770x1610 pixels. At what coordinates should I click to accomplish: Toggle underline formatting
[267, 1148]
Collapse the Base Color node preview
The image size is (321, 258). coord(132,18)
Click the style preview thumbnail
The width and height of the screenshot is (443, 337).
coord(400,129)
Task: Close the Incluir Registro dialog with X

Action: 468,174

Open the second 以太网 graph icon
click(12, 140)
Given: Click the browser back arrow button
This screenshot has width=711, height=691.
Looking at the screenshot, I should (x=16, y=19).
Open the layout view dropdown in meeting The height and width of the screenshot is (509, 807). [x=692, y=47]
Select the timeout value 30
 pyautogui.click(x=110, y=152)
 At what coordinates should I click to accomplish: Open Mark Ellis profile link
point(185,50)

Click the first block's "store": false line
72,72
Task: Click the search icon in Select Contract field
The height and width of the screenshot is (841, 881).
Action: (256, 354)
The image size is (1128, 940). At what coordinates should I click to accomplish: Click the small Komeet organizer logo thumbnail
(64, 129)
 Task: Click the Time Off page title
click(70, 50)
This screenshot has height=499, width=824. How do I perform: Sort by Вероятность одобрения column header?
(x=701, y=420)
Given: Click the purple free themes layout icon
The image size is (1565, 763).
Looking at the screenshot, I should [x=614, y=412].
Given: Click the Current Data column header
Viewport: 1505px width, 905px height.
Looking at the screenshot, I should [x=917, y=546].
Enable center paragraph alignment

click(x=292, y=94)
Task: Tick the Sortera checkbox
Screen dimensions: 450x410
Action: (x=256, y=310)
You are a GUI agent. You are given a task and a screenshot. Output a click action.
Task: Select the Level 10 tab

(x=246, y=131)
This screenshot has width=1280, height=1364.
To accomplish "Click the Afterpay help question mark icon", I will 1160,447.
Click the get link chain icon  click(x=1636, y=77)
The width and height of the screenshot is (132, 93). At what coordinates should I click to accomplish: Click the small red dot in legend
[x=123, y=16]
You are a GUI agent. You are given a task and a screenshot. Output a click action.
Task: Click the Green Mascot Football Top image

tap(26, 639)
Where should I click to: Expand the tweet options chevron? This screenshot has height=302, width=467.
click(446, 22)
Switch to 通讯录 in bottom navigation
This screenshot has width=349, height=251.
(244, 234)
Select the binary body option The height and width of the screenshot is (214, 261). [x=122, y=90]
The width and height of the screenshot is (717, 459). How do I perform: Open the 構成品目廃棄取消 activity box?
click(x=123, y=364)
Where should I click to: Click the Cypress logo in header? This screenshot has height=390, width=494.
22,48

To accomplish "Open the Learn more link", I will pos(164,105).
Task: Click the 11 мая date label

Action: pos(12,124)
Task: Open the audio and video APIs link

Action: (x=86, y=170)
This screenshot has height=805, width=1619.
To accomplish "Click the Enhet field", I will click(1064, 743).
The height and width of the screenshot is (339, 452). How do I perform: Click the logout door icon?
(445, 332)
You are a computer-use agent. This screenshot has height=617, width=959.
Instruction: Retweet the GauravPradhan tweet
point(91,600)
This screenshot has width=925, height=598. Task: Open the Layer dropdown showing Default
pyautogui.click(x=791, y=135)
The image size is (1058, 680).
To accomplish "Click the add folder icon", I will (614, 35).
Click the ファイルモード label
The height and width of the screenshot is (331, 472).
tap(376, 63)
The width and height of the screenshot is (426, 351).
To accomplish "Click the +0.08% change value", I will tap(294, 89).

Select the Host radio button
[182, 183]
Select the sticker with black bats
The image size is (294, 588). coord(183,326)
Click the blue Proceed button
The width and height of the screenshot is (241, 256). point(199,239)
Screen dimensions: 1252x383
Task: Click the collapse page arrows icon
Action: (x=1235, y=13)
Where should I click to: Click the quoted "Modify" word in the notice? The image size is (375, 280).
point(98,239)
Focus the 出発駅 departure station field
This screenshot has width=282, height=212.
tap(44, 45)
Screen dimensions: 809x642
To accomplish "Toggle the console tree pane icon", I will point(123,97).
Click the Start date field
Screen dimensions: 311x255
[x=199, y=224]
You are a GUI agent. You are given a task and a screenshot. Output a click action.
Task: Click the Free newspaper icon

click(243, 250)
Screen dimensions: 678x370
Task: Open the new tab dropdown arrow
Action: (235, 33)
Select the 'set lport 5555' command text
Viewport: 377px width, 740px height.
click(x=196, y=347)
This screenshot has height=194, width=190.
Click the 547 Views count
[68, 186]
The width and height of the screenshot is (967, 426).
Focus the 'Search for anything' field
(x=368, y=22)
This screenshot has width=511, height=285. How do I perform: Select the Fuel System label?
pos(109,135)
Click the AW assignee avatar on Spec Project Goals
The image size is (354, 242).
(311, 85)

----

Please restate the whole listing word for word.

Result of the task
770x1610 pixels. At what coordinates should I click to accomplish: Toggle underline formatting
[267, 1148]
Collapse the Base Color node preview
The image size is (321, 258). coord(132,18)
Click the style preview thumbnail
The width and height of the screenshot is (443, 337).
coord(400,129)
Task: Close the Incluir Registro dialog with X

Action: 468,174

Open the second 以太网 graph icon
click(12, 140)
Given: Click the browser back arrow button
This screenshot has width=711, height=691.
Looking at the screenshot, I should (x=16, y=19).
Open the layout view dropdown in meeting The height and width of the screenshot is (509, 807). [x=692, y=47]
Select the timeout value 30
 pyautogui.click(x=110, y=152)
 At what coordinates should I click to accomplish: Open Mark Ellis profile link
point(185,50)

Click the first block's "store": false line
72,72
Task: Click the search icon in Select Contract field
The height and width of the screenshot is (841, 881).
Action: (256, 354)
The image size is (1128, 940). At what coordinates should I click to accomplish: Click the small Komeet organizer logo thumbnail
(64, 129)
 Task: Click the Time Off page title
click(70, 50)
This screenshot has height=499, width=824. How do I perform: Sort by Вероятность одобрения column header?
(x=701, y=420)
Given: Click the purple free themes layout icon
The image size is (1565, 763).
Looking at the screenshot, I should [x=614, y=412].
Given: Click the Current Data column header
Viewport: 1505px width, 905px height.
Looking at the screenshot, I should [x=917, y=546].
Enable center paragraph alignment

click(x=292, y=94)
Task: Tick the Sortera checkbox
Screen dimensions: 450x410
Action: (x=256, y=310)
You are a GUI agent. You are given a task and a screenshot. Output a click action.
Task: Select the Level 10 tab

(x=246, y=131)
This screenshot has width=1280, height=1364.
To accomplish "Click the Afterpay help question mark icon", I will 1160,447.
Click the get link chain icon  click(x=1636, y=77)
The width and height of the screenshot is (132, 93). At what coordinates should I click to accomplish: Click the small red dot in legend
[x=123, y=16]
You are a GUI agent. You are given a task and a screenshot. Output a click action.
Task: Click the Green Mascot Football Top image

tap(26, 639)
Where should I click to: Expand the tweet options chevron? This screenshot has height=302, width=467.
click(446, 22)
Switch to 通讯录 in bottom navigation
This screenshot has width=349, height=251.
(244, 234)
Select the binary body option The height and width of the screenshot is (214, 261). [x=122, y=90]
The width and height of the screenshot is (717, 459). How do I perform: Open the 構成品目廃棄取消 activity box?
click(x=123, y=364)
Where should I click to: Click the Cypress logo in header? This screenshot has height=390, width=494.
22,48

To accomplish "Open the Learn more link", I will pos(164,105).
Task: Click the 11 мая date label

Action: pos(12,124)
Task: Open the audio and video APIs link

Action: (x=86, y=170)
This screenshot has height=805, width=1619.
To accomplish "Click the Enhet field", I will click(1064, 743).
The height and width of the screenshot is (339, 452). How do I perform: Click the logout door icon?
(445, 332)
You are a computer-use agent. This screenshot has height=617, width=959.
Instruction: Retweet the GauravPradhan tweet
point(91,600)
This screenshot has width=925, height=598. Task: Open the Layer dropdown showing Default
pyautogui.click(x=791, y=135)
The image size is (1058, 680).
To accomplish "Click the add folder icon", I will (614, 35).
Click the ファイルモード label
The height and width of the screenshot is (331, 472).
tap(376, 63)
The width and height of the screenshot is (426, 351).
To accomplish "Click the +0.08% change value", I will tap(294, 89).

Select the Host radio button
[182, 183]
Select the sticker with black bats
The image size is (294, 588). coord(183,326)
Click the blue Proceed button
The width and height of the screenshot is (241, 256). point(199,239)
Screen dimensions: 1252x383
Task: Click the collapse page arrows icon
Action: (x=1235, y=13)
Where should I click to: Click the quoted "Modify" word in the notice? The image size is (375, 280).
point(98,239)
Focus the 出発駅 departure station field
This screenshot has width=282, height=212.
tap(44, 45)
Screen dimensions: 809x642
To accomplish "Toggle the console tree pane icon", I will point(123,97).
Click the Start date field
Screen dimensions: 311x255
[x=199, y=224]
You are a GUI agent. You are given a task and a screenshot. Output a click action.
Task: Click the Free newspaper icon

click(243, 250)
Screen dimensions: 678x370
Task: Open the new tab dropdown arrow
Action: (235, 33)
Select the 'set lport 5555' command text
Viewport: 377px width, 740px height.
click(x=196, y=347)
This screenshot has height=194, width=190.
Click the 547 Views count
[68, 186]
The width and height of the screenshot is (967, 426).
Focus the 'Search for anything' field
(x=368, y=22)
This screenshot has width=511, height=285. How do I perform: Select the Fuel System label?
pos(109,135)
Click the AW assignee avatar on Spec Project Goals
The image size is (354, 242).
(311, 85)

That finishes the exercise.